I found Joanna Hogg’s Archipelago (2010), which has just been released on DVD, interested from a food perspective. The film concerns an unhappy family holidaying on Tresco, one of the Scilly Isles. The mother Patricia (Kate Fahy), son Edward (Tom Hiddleston) and daughter (Lydia Leonard) arrive at their holiday home, but the father never shows. They have employed Rose to cook for them throughout their two-week vacation. It’s a slowburing study of the rifts that divide the family.
Professional cook Amy Lloyd plays the part of Rose (she trained at the Guildhall School of Music and Drama before retraining as a chef), while several key scenes in the film revolve around food.

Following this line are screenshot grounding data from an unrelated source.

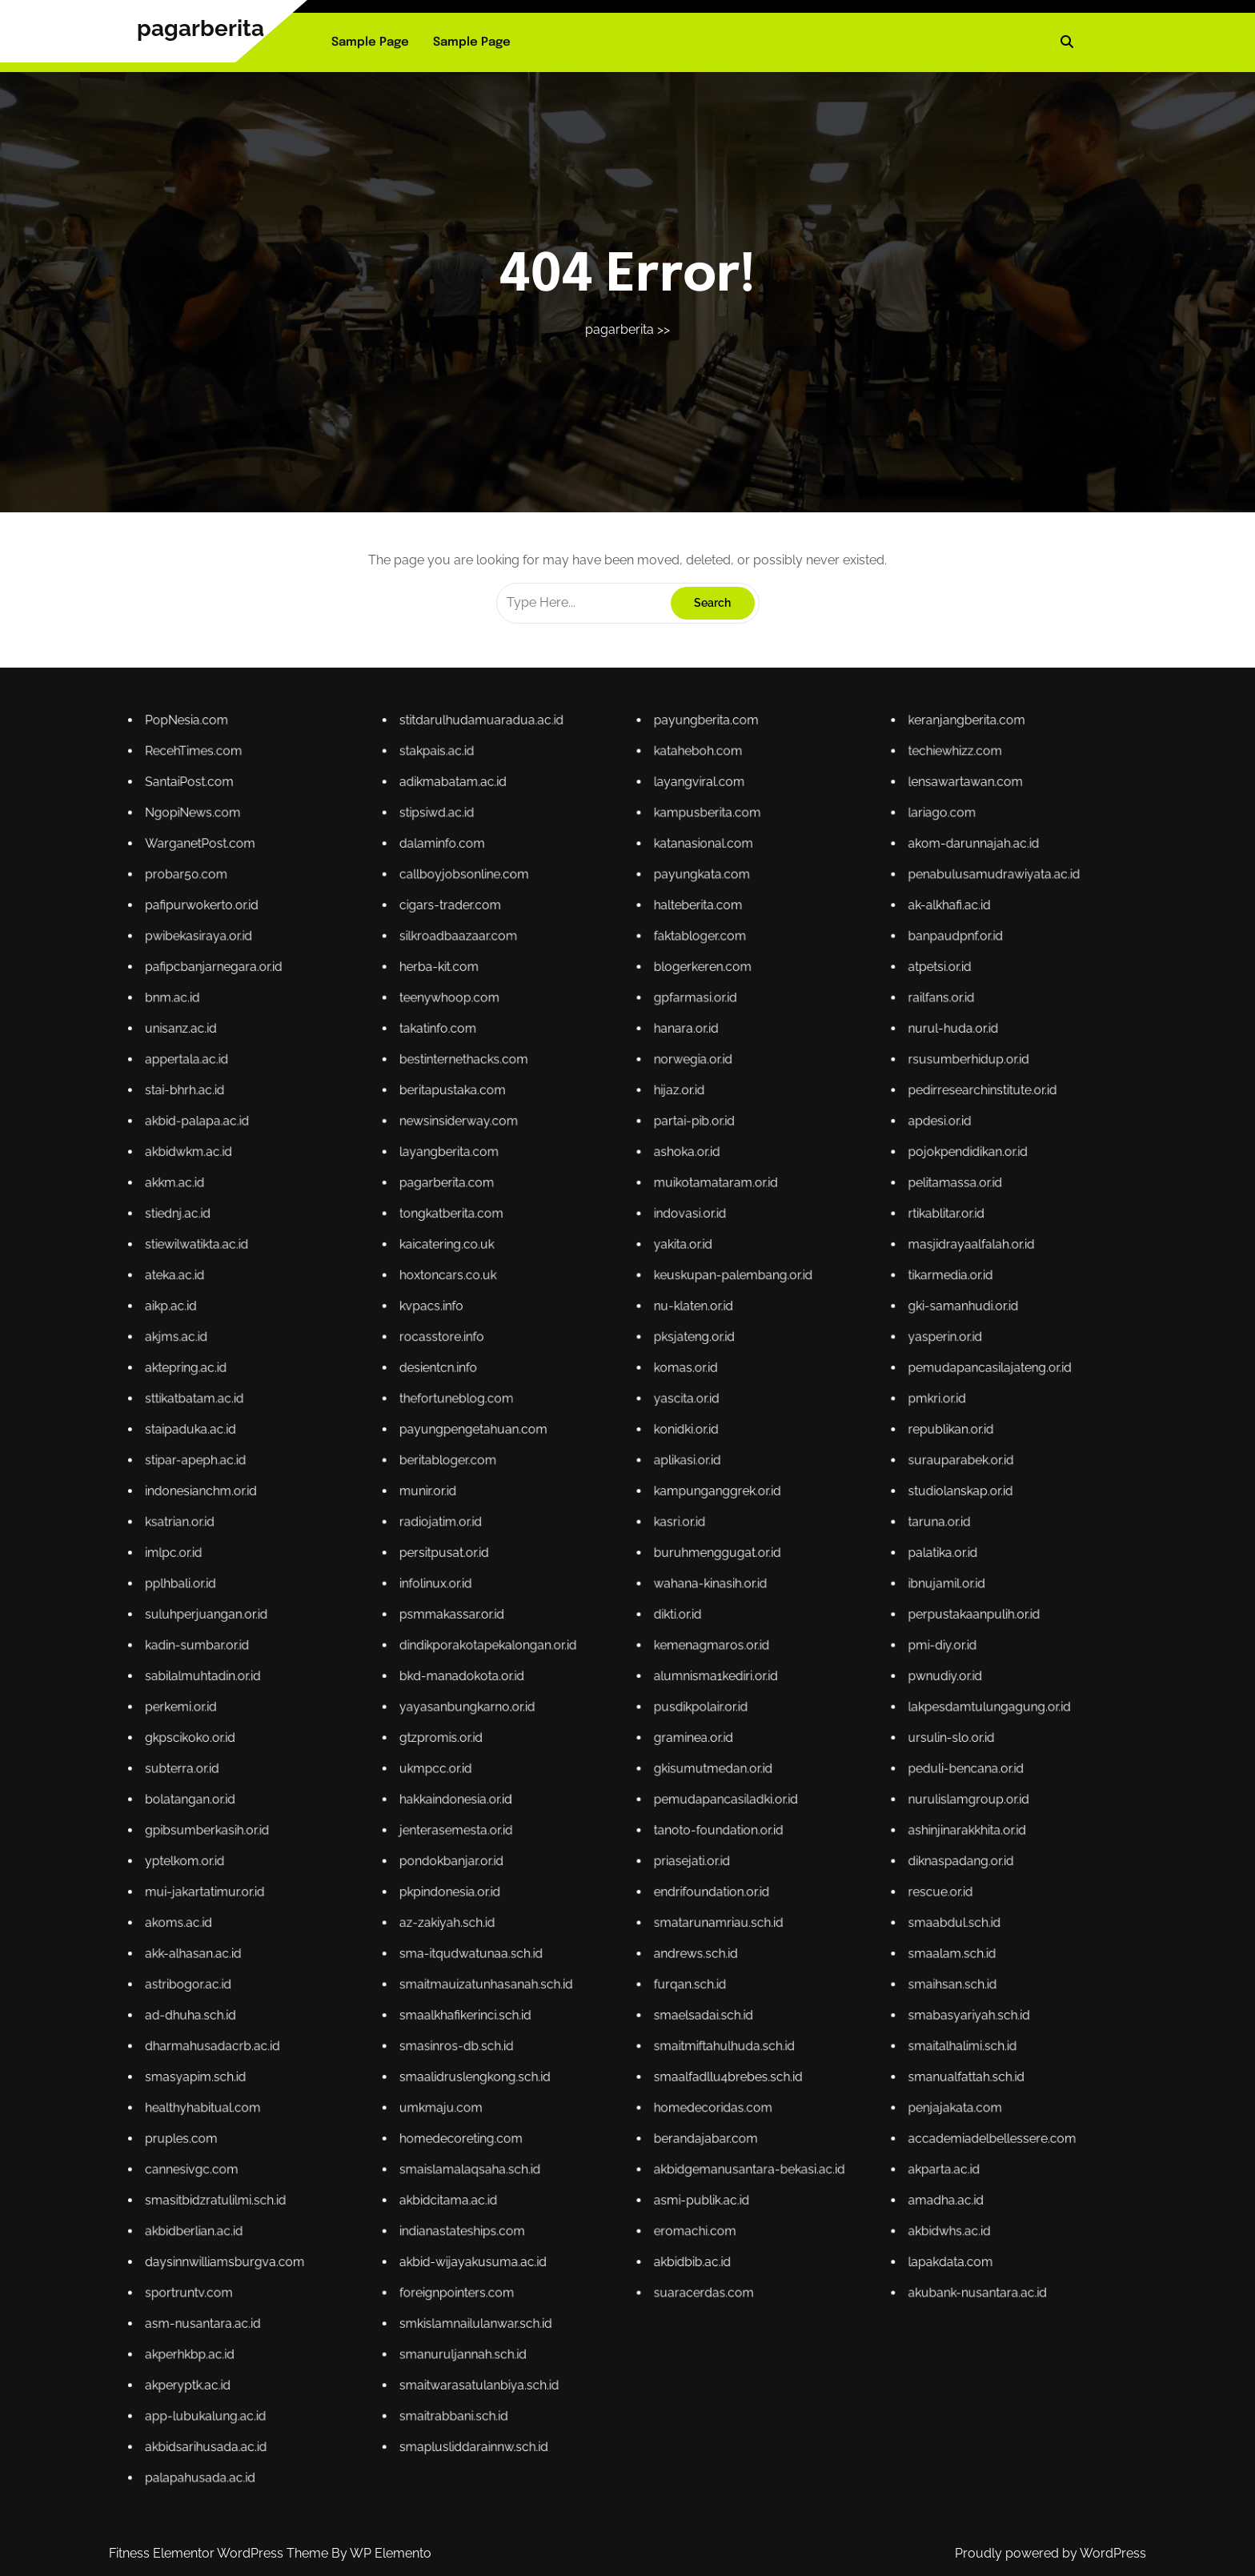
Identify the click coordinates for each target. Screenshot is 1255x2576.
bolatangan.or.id (563, 1729)
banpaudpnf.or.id (675, 1602)
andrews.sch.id (638, 1752)
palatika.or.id (673, 1693)
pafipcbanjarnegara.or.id (566, 1607)
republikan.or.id (674, 1675)
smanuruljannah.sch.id (603, 1811)
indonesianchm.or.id (564, 1684)
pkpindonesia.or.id (601, 1743)
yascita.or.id (636, 1670)
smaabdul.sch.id (675, 1747)
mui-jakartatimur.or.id (565, 1743)
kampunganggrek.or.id (641, 1684)
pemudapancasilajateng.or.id (680, 1666)
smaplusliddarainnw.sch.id (604, 1825)
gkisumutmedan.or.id (640, 1724)
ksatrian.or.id (561, 1688)
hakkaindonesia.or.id (602, 1729)
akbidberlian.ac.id (563, 1793)
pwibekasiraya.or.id (564, 1602)
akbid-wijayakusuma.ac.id (604, 1797)
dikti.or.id (635, 1702)
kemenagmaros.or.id (640, 1707)
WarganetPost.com (564, 1588)
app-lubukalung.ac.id (565, 1820)
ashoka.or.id (636, 1634)
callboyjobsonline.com (603, 1593)
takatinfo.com (599, 1616)
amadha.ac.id (674, 1788)
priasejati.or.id (637, 1738)
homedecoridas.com (640, 1774)
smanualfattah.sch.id (676, 1770)
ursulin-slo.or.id (674, 1720)
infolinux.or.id (599, 1697)
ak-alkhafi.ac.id (674, 1598)
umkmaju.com (600, 1774)
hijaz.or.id (635, 1625)
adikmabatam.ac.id (602, 1580)
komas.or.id (636, 1666)
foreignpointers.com (602, 1801)
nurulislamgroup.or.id (677, 1729)
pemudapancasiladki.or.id (642, 1729)
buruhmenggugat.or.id (641, 1693)
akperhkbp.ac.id (562, 1811)
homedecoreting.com (603, 1779)
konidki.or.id (636, 1675)
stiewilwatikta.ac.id (563, 1648)
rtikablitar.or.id (674, 1643)
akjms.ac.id (560, 1661)
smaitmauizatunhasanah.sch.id (606, 1756)
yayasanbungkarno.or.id (604, 1716)
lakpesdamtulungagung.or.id (680, 1716)
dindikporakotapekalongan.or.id (607, 1707)
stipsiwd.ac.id (599, 1584)
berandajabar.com (639, 1779)
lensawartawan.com (676, 1580)
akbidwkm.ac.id (562, 1634)
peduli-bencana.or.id (676, 1724)
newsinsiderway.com (602, 1629)
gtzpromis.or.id (600, 1720)
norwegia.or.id (637, 1620)
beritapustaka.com (602, 1625)
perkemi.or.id (561, 1716)
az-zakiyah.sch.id (601, 1747)
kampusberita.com (640, 1584)
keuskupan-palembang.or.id (643, 1652)
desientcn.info (599, 1666)
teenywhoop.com (601, 1612)
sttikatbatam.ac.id (563, 1670)
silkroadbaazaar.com (602, 1602)
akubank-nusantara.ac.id (678, 1801)
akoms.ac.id (561, 1747)
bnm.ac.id (560, 1612)
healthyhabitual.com (564, 1774)
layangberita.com (601, 1634)
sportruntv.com (562, 1801)
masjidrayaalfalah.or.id (677, 1648)
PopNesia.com (562, 1571)
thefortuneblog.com (602, 1670)
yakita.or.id (636, 1648)
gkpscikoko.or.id (563, 1720)
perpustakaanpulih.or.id (678, 1702)
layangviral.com (638, 1580)
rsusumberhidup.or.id (677, 1620)
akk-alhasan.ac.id (563, 1752)
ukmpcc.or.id (599, 1724)
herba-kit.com (600, 1607)
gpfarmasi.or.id (638, 1612)
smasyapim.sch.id (563, 1770)
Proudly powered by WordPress (1050, 2553)
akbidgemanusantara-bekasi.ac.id (646, 1784)
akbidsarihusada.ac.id (565, 1825)
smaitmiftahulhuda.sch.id (642, 1765)
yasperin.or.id (674, 1661)
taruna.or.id (672, 1688)
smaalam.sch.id (674, 1752)
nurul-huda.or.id (675, 1616)
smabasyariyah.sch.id (677, 1760)
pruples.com (561, 1779)
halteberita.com (638, 1598)
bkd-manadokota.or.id (603, 1711)
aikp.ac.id (559, 1656)
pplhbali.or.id (561, 1697)
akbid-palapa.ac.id (563, 1629)
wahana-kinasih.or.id (640, 1697)
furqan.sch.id (637, 1756)
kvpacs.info (598, 1656)
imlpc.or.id (560, 1693)
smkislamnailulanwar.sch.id (605, 1806)
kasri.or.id (635, 1688)
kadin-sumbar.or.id (563, 1707)
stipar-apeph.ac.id (563, 1680)
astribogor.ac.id (562, 1756)
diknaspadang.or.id (676, 1738)
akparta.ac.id (673, 1784)
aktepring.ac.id (562, 1666)
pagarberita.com (600, 1639)
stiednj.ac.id (561, 1643)
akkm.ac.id (560, 1639)
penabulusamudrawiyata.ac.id (681, 1593)
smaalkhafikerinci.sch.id (603, 1760)
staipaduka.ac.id (563, 1675)
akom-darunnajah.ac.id (678, 1588)
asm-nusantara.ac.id (564, 1806)
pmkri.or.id (672, 1670)
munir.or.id (598, 1684)
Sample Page (370, 42)
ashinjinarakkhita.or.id (677, 1733)
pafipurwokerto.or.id (564, 1598)
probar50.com (562, 1593)
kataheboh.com (638, 1575)
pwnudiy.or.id (674, 1711)
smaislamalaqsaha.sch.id (604, 1784)
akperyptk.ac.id (562, 1815)
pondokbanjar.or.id (601, 1738)
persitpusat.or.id (600, 1693)
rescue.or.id (673, 1743)
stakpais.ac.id (599, 1575)
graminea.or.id (638, 1720)
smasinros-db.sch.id (602, 1765)
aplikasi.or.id (636, 1680)
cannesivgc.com (563, 1784)
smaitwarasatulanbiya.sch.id (605, 1815)
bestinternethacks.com (603, 1620)
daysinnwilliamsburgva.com (567, 1797)
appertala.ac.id (562, 1620)
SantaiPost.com (562, 1580)
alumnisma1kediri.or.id (641, 1711)
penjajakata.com (675, 1774)
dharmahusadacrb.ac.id (566, 1765)
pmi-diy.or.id (673, 1707)
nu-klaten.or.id (638, 1656)
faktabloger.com (638, 1602)
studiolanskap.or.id (676, 1684)
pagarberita (200, 28)
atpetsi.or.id (673, 1607)
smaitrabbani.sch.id (602, 1820)
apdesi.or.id (673, 1629)
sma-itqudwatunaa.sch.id (604, 1752)
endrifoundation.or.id (640, 1743)
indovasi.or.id (637, 1643)
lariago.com (673, 1584)
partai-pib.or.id (638, 1629)
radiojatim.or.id (600, 1688)
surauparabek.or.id (676, 1680)
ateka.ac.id (560, 1652)
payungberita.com (639, 1571)
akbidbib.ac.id (637, 1797)
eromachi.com (638, 1793)
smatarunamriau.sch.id (641, 1747)
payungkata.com (639, 1593)
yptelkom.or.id (562, 1738)
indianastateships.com (603, 1793)
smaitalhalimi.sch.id (676, 1765)
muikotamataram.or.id (641, 1639)
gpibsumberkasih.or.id (565, 1733)
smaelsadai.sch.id (639, 1760)
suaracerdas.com (639, 1801)
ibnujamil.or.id (674, 1697)
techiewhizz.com (675, 1575)
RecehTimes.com (563, 1575)
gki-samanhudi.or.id (676, 1656)
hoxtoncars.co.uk (601, 1652)
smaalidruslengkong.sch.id (605, 1770)
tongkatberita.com (601, 1643)
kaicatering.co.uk (600, 1648)
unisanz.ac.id (561, 1616)
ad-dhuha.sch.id (563, 1760)
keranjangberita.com (677, 1571)
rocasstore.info (600, 1661)
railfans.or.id (673, 1612)
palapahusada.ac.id (564, 1829)
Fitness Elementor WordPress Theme (220, 2553)
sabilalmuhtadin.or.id (564, 1711)
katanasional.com (639, 1588)
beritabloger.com (601, 1680)
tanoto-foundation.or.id (641, 1733)
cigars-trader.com (601, 1598)
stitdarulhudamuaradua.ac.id (606, 1571)
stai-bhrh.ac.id (562, 1625)
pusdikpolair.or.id (638, 1716)
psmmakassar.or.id (601, 1702)
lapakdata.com (674, 1797)
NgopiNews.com (563, 1584)
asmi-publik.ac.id (639, 1788)
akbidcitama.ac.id (601, 1788)
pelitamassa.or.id (675, 1639)
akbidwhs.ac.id (674, 1793)
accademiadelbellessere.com (680, 1779)
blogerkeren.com (639, 1607)
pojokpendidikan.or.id (677, 1634)
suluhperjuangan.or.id (565, 1702)
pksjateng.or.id (638, 1661)
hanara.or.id (636, 1616)
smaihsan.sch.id (674, 1756)
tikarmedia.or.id (674, 1652)
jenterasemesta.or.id (602, 1733)
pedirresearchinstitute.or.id (679, 1625)
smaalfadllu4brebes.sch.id (642, 1770)
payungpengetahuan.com (604, 1675)
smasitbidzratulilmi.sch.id (566, 1788)
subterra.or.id (561, 1724)
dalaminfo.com (600, 1588)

Rose obtains a pair of lobsters from a (real-life) fisherman. He is informative on identifying the sex of lobsters. Edward enters the kitchen while Rose is cooking them. Rose contrasts the torpid lobsters, which are put into cold water so they go into a coma before they boil, with lively ones she has cooked previously that tried to escape from the pan. It sounds like a commentary on the dysfunctional family.
After footage of a pheasant shoot, a (real-life) local turns up at the cottage with a brace for Rose. He is informative on pheasant plucking. Rose plucks and cooks the pheasant. However, Cynthia, who has ben berating her brother, bites some leadshot while eating the meal and storms from the dining room.
Things become even more stressful on a restaurant outing, when Cynthia returns her underdone guinea fowl, thinking it might be dangerous to eat. Everyone else wants to crawl under the table with embarrassment as the chef comes out and explains that the bird is correctly cooked and the meat should be pink.